Óscar Monteiro explicou que não é especialista em matéria sobre violência doméstica, mas é isto que acontecia. Questiona como é que a sociedade hoje pode ser igual, como é que a sociedade de luta de libertação podia se desenvolver de forma igual “se nós continuássemos dentro da nossa organização a oprimir as mulheres”.
Disse que em 1963 o Comité Central da Frelimo preocupou-se com a participação da mulher moçambicana na revolução e condenou a tendência que existia entre muitos revolucionários, que sistematicamente excluíam as mulheres na discussão dos problemas, durante a luta.
“Eles diziam que elas podiam fazer pequenas coisas, mas participarem nas grandes discussões não”, lembrou.
Segundo Óscar Monteiro, a direcção da Frelimo teve que tomar medidas adequadas para garantir essa participação.
O Comité Central constatou que sob o regime colonial a mulher moçambicana estava submetida à opressão, mas ela estava também submetida à discriminação económica e social em relação aos homens.
“Eu tive a ocasião, não passa muito tempo, de ter acesso a uma acta que não vou relevar os nomes que estão lá, sobre a participação da mulher na luta de libertação. Na mesma acta estão posições de alguns camaradas conhecidos por nós que disseram, camaradas, vocês podem fazer o que quiseram, mas vos garanto que no dia em que a mulher participar na luta será o nosso fim; vocês conhecem essas pessoas, sempre foram dedicadas à causa do povo, mas com estes preconceitos, que até existem sobre outras pessoa”, salientou.

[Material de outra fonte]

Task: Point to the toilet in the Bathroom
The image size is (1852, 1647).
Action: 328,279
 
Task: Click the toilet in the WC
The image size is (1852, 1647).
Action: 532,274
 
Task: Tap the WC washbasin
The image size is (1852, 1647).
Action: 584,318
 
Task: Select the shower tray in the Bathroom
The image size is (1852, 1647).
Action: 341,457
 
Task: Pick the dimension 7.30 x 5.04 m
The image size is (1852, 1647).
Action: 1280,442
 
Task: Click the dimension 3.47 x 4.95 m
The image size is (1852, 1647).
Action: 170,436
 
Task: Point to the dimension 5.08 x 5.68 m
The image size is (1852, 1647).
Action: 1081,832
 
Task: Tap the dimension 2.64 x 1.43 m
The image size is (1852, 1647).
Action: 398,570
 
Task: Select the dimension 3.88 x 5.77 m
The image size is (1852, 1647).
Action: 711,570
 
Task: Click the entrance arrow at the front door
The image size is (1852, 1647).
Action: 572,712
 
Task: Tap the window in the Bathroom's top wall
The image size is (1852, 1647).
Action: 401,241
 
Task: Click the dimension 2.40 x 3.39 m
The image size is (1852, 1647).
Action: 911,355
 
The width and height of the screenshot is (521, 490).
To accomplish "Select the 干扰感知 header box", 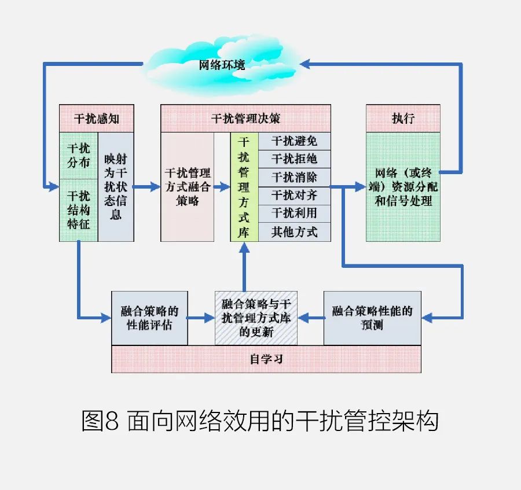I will coord(97,118).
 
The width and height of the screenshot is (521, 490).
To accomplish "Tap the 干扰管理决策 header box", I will coord(245,118).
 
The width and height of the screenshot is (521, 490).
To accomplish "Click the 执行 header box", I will coord(403,118).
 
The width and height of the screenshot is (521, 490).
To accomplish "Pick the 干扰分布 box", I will coord(78,155).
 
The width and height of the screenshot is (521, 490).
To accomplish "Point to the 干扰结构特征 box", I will coord(78,209).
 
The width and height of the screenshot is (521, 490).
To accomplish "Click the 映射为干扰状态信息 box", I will coord(116,186).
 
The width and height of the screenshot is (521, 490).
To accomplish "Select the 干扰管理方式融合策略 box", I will coord(188,186).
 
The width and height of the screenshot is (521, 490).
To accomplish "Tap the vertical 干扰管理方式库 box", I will coord(244,186).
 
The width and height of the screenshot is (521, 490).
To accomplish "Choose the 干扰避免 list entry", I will coord(294,141).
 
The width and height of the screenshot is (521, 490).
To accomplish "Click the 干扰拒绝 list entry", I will coord(294,159).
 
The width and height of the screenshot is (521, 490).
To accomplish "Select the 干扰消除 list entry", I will coord(294,177).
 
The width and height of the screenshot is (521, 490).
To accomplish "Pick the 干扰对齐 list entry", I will coord(294,196).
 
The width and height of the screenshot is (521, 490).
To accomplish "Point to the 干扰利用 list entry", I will coord(294,213).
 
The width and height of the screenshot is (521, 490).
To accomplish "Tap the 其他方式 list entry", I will coord(294,232).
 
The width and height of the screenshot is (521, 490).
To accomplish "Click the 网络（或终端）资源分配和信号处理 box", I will coord(403,186).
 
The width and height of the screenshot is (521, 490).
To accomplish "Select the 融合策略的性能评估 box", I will coord(149,318).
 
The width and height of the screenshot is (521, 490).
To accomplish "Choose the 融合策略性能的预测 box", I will coord(372,318).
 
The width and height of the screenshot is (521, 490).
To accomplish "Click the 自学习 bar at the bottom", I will coord(266,359).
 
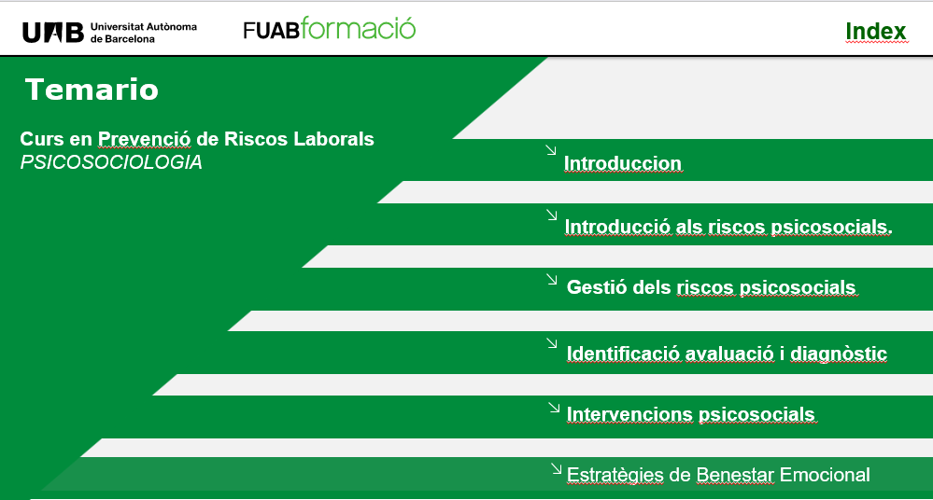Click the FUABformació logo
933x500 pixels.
(329, 29)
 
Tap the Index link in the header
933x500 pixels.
(875, 32)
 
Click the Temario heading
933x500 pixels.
(92, 90)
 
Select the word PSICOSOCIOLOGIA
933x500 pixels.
(111, 162)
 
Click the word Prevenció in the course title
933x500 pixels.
(145, 139)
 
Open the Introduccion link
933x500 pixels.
(622, 164)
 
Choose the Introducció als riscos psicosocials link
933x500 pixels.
(728, 227)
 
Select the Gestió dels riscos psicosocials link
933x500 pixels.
(711, 287)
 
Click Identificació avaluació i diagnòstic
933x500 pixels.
(727, 354)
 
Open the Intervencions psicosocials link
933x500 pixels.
(690, 414)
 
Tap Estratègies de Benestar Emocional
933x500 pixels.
(718, 475)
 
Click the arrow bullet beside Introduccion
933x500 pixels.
(551, 150)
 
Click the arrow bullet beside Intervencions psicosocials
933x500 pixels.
(553, 407)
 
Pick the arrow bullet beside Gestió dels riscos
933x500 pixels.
(552, 279)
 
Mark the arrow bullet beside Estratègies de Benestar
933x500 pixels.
(557, 468)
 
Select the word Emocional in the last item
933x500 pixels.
(825, 475)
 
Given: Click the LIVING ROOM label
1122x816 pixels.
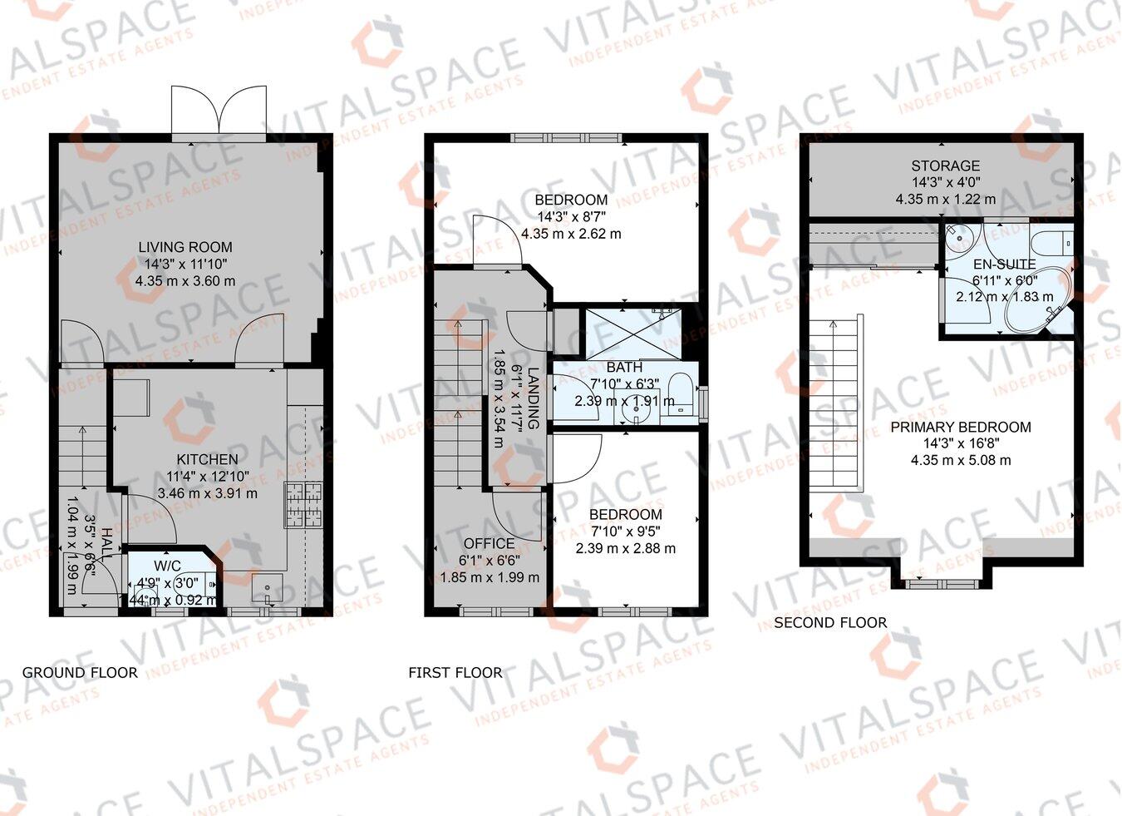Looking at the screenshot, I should (185, 247).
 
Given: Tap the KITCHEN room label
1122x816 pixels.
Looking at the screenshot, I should (207, 459).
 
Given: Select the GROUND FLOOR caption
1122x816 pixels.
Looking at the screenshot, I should (80, 672).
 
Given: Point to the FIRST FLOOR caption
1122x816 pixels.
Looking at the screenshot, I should (455, 672).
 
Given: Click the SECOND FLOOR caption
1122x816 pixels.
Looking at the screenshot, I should (830, 622).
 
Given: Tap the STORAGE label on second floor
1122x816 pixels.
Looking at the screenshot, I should (945, 166).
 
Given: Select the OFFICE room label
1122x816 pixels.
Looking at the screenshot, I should (489, 543).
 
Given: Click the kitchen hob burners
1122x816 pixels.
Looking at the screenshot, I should (303, 506).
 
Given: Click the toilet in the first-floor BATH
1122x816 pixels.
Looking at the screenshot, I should (681, 393).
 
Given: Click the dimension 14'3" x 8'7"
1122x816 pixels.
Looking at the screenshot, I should (571, 217).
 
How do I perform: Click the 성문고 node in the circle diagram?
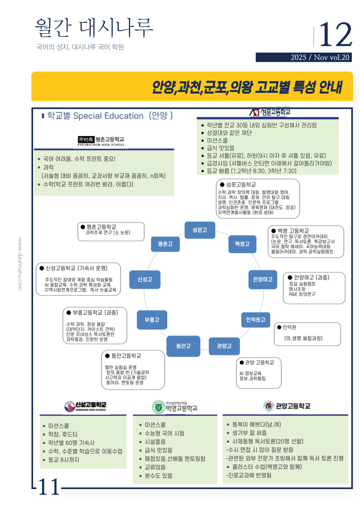(x=199, y=230)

Fez ainda questão de fazer saber que assistiu em 1967 discussões acesas, quando treinava em Nachingueia. Na altura estava a receber treinos o segundo grupo do Destacamento Feminino, no qual se integrava a conceituada antiga combatente Deolinda Guezimane.
“Entre nós, quadros, as conversas eram muito acesas, eram coisas como: querem trazer as mulheres, elas não têm capacidades, acham que elas são capazes de discutir alguma coisa sobre a luta de libertação?”.
De acordo com Óscar Monteiro, em 1966 já havia sido tomada esta decisão histórica pela Frente de Libertação de Moçambique, sob a direcção do Presidente Eduardo Mondlane, ao se afirmar que todos os membros da Frelimo, homens e mulheres, tem mesmos direitos e deveres, daí que devem participar em todas as discussões dos problemas que interessavam a Frelimo, no mesmo plano de igualdade, aliás, esta foi uma resolução e vejo essa decisão precursora, segundo anotou.
“Hoje falamos que o nosso parlamento tem muitas mulheres, falamos que o Governo tem governadoras provinciais e administradoras distritais, como resultado da determinação da Frelimo segundo a qual sejam feitos todos os esforços necessários para que todos os órgãos de diferentes escalões da Frelimo, tenham na sua composição mulheres. Esta decisão foi tomada em Outubro de 1966”, salienta Óscar Monteiro, acrescentando que alguns princípios fazem parte da nossa vida.